Dataset entries
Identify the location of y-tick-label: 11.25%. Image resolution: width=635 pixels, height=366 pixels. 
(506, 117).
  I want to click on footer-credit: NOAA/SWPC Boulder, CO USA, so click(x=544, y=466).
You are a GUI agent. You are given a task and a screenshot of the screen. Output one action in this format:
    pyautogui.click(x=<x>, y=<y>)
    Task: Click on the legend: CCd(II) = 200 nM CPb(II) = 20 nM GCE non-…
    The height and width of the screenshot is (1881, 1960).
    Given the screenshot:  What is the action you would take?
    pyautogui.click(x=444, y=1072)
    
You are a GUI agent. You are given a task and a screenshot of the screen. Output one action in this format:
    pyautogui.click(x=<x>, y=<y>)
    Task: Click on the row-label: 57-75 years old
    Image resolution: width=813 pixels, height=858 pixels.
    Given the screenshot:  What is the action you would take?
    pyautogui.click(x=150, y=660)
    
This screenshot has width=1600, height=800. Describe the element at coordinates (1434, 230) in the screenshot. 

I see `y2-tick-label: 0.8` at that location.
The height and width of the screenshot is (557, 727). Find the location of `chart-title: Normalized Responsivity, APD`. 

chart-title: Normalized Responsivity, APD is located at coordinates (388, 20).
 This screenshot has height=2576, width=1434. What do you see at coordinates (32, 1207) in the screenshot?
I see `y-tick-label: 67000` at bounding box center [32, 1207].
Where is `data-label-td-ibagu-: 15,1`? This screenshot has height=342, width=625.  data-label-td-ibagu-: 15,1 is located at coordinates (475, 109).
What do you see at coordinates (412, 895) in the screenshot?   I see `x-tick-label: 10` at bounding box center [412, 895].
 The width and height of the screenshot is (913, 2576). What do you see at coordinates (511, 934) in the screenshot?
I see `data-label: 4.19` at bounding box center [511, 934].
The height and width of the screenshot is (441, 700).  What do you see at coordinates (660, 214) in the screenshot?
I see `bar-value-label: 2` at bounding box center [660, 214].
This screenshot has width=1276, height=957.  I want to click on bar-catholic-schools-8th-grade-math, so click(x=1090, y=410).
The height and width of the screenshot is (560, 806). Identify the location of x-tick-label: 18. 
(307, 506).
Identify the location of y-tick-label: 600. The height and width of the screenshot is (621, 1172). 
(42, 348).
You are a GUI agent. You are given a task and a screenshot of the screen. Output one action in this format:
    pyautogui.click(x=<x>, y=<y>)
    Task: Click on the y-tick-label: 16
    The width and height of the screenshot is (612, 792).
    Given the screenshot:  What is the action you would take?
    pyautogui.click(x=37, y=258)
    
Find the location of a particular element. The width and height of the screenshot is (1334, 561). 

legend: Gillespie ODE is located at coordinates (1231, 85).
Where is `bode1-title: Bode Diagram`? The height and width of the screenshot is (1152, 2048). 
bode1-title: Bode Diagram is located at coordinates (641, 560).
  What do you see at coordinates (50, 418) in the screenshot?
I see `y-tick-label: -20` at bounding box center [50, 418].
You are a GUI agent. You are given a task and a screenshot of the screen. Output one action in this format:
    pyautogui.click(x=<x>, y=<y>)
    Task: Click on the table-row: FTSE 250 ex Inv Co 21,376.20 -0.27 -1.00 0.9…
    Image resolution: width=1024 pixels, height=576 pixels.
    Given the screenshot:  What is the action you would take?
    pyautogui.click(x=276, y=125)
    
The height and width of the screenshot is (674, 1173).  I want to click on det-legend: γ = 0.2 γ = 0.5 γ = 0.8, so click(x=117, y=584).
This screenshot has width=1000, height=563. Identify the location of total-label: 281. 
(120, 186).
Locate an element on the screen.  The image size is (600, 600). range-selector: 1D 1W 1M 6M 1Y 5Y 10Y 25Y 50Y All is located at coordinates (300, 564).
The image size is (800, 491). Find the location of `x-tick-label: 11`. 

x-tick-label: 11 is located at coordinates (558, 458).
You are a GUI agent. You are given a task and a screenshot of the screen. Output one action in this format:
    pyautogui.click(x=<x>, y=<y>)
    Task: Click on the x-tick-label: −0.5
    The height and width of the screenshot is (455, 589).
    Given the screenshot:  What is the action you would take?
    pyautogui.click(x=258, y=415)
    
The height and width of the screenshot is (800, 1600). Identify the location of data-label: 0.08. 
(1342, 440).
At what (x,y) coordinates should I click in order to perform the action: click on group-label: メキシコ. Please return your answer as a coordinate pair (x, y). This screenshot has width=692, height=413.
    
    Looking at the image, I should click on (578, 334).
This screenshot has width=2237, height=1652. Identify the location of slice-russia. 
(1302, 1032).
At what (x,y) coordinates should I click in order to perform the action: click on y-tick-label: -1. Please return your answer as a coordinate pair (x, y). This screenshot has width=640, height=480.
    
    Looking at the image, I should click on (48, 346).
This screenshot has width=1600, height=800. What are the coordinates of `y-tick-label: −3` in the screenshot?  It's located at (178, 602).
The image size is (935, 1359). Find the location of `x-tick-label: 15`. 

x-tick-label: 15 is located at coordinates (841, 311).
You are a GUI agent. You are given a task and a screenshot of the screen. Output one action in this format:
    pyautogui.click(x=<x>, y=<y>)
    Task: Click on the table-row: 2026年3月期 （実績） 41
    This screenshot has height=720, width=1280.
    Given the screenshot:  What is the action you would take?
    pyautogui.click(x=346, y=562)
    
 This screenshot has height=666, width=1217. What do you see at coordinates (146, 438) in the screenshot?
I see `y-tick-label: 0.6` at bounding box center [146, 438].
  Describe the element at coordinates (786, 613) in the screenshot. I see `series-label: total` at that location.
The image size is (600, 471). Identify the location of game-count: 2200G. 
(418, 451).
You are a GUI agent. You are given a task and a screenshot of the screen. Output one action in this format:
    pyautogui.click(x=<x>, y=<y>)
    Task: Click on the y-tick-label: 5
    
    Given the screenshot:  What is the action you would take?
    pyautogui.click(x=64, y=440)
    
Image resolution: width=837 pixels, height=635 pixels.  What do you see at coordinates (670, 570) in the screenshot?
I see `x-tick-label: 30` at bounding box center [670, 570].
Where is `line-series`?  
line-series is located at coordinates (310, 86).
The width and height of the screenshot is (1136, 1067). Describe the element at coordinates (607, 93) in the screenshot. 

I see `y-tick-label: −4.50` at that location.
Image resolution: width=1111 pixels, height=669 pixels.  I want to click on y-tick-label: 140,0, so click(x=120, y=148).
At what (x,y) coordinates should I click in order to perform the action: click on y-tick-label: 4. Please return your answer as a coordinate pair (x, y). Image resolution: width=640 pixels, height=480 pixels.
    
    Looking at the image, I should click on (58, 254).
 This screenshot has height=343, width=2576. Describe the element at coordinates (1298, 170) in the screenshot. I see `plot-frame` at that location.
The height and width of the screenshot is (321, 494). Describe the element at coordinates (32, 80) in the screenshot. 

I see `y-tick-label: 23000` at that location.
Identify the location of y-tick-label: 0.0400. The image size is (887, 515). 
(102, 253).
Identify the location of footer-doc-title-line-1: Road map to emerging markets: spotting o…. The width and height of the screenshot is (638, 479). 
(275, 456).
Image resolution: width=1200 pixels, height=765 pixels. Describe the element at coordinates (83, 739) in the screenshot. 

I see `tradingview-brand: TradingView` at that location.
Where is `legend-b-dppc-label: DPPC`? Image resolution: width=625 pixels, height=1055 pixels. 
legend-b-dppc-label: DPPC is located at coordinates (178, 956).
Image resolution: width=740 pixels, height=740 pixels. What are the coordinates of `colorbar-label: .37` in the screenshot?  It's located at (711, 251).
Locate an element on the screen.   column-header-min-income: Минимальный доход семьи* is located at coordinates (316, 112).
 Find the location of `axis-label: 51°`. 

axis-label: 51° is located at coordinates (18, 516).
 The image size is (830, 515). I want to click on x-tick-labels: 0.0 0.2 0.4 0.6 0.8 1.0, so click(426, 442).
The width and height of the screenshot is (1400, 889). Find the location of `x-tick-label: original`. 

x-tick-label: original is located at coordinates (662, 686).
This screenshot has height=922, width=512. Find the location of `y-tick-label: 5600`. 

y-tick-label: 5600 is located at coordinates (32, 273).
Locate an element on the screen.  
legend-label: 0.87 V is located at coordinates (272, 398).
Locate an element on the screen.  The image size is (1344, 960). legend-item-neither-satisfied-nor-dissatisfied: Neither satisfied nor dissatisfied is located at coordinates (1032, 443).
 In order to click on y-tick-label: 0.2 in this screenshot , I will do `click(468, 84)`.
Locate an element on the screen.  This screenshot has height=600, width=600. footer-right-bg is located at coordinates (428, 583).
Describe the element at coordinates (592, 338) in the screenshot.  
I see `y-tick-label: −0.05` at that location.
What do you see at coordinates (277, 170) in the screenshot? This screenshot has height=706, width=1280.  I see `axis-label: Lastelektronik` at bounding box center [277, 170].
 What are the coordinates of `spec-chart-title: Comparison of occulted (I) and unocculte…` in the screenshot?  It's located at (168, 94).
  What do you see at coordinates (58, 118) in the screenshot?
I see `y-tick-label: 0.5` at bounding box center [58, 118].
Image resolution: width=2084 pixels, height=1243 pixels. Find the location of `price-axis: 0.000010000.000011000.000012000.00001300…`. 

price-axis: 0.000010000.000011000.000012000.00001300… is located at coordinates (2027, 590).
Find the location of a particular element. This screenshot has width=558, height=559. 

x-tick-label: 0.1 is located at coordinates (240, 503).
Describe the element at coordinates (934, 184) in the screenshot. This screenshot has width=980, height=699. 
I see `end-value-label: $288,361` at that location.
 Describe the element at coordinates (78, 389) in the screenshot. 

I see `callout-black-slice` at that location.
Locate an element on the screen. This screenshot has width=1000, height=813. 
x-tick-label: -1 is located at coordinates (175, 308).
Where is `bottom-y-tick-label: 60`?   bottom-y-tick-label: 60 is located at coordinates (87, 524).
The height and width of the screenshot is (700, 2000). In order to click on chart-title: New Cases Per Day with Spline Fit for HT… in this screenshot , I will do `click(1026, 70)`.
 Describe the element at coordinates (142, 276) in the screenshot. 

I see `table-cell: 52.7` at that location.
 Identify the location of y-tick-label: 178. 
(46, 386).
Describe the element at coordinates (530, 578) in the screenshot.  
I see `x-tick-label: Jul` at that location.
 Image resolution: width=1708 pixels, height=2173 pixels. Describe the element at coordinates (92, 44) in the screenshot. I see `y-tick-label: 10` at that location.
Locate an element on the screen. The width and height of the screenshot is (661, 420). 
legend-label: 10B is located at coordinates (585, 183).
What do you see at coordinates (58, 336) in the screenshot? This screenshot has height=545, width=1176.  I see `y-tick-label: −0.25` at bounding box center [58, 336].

EXERCISE
Reproduce verbatim the lines in the records above, from the line containing "I want to click on footer-credit: NOAA/SWPC" to the line containing "pyautogui.click(x=444, y=1072)", both included.

SOLUTION TO THE PROBLEM
  I want to click on footer-credit: NOAA/SWPC Boulder, CO USA, so click(x=544, y=466).
You are a GUI agent. You are given a task and a screenshot of the screen. Output one action in this format:
    pyautogui.click(x=<x>, y=<y>)
    Task: Click on the legend: CCd(II) = 200 nM CPb(II) = 20 nM GCE non-…
    The height and width of the screenshot is (1881, 1960).
    Given the screenshot:  What is the action you would take?
    pyautogui.click(x=444, y=1072)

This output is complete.